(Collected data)

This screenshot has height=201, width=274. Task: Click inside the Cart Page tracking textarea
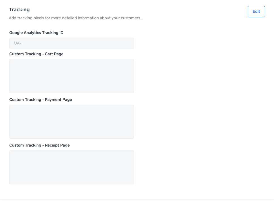(72, 76)
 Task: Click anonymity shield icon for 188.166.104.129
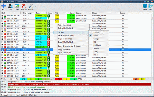[49, 16]
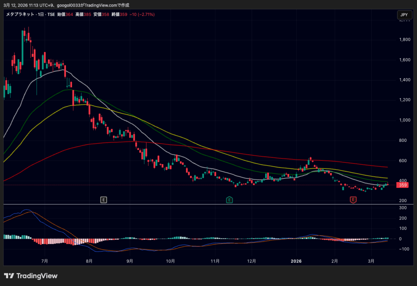The image size is (417, 286).
Task: Click the red 359 current price label
Action: click(403, 185)
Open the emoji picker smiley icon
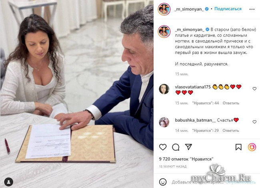Viewport: 260px width, 188px height. click(163, 182)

**What to do**
Write the lines from the one containing "Task: Click anonymity" through the end of the data above exactly as they appear, and do not carry over any picture.

**Completed exercise**
 Task: Click anonymity shield icon for 188.166.104.129
[49, 16]
The image size is (417, 286).
Task: Click the red 359 current price label
Action: click(403, 185)
Open the emoji picker smiley icon
Viewport: 260px width, 188px height. click(163, 182)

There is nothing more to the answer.